All elephants entered the stage from the left, stamping their feet unconvincingly (because we weren’t gray!). The intention was probably to express nature’s force over man’s seemingly fleeting existence. The director thought she had written a new Waiting for Godot, but all she got was Waiting for the Next Toilet Break. She tried to convince us that maybe the colours would be something against racism. Again, we objected, green and red weren’t races, plus the portrayal of Asians as yellow, we found to be very offensive, even at such a young age (these objections were no longer voiced, out of fear of her retaliation).
So after entering the stage and stampeding towards our set positions, we had to stand still. The silence was of course a metaphor for how dead we wanted our director to be at that point. Probably she’d have explained it something like this: “By deconstructing the elephant’s character, we are really referring to Derrida’s deconstruction and how this influences our contemporary post-modern society – I first wanted to do an elephant striptease to highlight this even more, but parents objected.”
All actors were feeling the same and were on the verge of rebellion. We all kept quiet, longer than she wanted. She started singing the song she wanted us to sing.
“A musical? Seriously? FUCK OFF!” An audience member screamed before running off in a fit of rage, much to our satisfaction.
She had changed the lyrics at the very last minute, with the clear intention to insult us.
“Fat elephants! We are fatty-FAT elephants, stampeding all the way!”
I will spare you the rest of the song. Let's just say it came down to an eternity of 4 minutes of us standing angrily on stage, with her throwing insults at us in a mock-singing manner. It caused me eight years of therapy to get over this and I still turn murderous whenever I see an elephant (which is not that often, I must admit).
I guess she won that round, and not only that round… As a direct result, four of the people on that photograph would end up as chronic anorexics, another one would end up as a “furry” (you know, one of those pervs who dressed up as an animal and has sex with other people dressed as other animals – guess what his chosen animal was… Yup, a mouse! The only thing he knew that would frighten away an elephant; a sad story, really).

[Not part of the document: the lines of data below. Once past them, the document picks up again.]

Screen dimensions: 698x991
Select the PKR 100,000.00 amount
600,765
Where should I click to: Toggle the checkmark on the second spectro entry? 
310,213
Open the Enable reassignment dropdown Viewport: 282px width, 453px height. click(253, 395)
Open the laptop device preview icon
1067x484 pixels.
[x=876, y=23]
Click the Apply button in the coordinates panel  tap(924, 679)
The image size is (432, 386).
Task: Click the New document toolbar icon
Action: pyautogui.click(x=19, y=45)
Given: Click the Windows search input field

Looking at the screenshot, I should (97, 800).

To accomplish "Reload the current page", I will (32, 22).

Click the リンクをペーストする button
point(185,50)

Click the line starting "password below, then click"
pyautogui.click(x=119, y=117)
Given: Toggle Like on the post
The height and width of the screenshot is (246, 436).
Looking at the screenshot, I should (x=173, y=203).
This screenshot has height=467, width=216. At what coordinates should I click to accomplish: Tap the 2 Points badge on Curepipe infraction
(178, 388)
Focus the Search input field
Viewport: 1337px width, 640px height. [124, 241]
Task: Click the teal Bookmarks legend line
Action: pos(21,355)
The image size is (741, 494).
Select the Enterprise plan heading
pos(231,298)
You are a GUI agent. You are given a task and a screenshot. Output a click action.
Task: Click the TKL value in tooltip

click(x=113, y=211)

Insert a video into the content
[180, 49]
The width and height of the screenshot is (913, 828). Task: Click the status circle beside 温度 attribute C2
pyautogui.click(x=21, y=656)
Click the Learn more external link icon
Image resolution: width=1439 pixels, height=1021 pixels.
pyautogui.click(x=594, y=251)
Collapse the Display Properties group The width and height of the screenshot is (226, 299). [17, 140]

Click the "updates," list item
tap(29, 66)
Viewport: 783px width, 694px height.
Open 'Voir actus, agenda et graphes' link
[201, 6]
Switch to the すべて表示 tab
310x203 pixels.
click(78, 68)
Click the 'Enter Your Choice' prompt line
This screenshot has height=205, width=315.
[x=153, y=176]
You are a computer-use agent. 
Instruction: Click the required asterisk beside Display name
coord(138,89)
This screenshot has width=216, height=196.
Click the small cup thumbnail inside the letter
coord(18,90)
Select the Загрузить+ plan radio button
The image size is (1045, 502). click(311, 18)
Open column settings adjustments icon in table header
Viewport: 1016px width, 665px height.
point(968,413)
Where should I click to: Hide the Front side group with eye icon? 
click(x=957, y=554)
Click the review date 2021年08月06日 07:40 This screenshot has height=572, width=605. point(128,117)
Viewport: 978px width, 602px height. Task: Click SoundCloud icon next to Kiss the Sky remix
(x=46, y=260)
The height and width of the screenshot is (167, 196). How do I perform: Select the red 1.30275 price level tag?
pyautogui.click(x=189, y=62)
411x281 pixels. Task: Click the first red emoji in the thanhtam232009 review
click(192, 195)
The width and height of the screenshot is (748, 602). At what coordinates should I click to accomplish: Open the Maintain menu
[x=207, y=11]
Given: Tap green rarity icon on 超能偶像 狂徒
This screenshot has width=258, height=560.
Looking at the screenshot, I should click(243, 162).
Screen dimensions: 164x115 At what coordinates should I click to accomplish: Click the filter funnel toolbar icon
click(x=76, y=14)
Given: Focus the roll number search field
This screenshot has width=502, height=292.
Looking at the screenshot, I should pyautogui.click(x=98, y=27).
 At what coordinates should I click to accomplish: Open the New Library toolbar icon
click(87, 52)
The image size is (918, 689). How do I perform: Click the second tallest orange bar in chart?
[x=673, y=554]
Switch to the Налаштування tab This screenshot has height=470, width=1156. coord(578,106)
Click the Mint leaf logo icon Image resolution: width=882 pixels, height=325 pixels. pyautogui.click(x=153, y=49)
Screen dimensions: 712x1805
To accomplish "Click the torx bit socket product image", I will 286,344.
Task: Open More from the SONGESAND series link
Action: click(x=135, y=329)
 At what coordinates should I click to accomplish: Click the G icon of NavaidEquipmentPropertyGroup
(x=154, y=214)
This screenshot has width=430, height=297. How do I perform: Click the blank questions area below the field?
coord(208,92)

The crowd’s response? As the play ended, there was a long and painful silence, after which you could hear people asking, “Wait, that’s it?”
“No way!”
“What a rip-off!”
“We paid parking for THIS?”
Voices were raised. Louder and angrier.
It wasn’t long before this disbelief translated itself into violence. Beer bottles, empty glasses, chairs were hurled at the stage, knocking over, and handicapping, one of the yellow elephants. As we fled towards the exit, we closed the door behind us, letting the director be trapped outside for the angry masses to deal with.

Justice had come to us. Backstage, we realised our futures would be forever different. Career plans would have to be changed. As young as we were, we already learnt one of life’s most frustrating lessons, that the older you get, the more doors will close for you. None of us had expected the first door to shut itself quite so soon, or violently, but at least we knew what was in store for us.

The director? No idea what became of her, if she even survived the angry crowd’s punches that day. She never directed again, that we know, which is not that big a surprise after creating such an abomination. I once met one of my fellow ex-actors and she told me she had heard a theory. I don’t know if it is true, but she told me that one of our colleagues had hunted her down, made her dress up as a green elephant, before shooting her with a shotgun, cutting off the tusks, and burying her in the woods.

I just told her this: “There was no shotgun, only a machete…”




Note: one or two elements in this story from my past may have been slightly dramatised and/or fictionalised. The gist of it is all true though.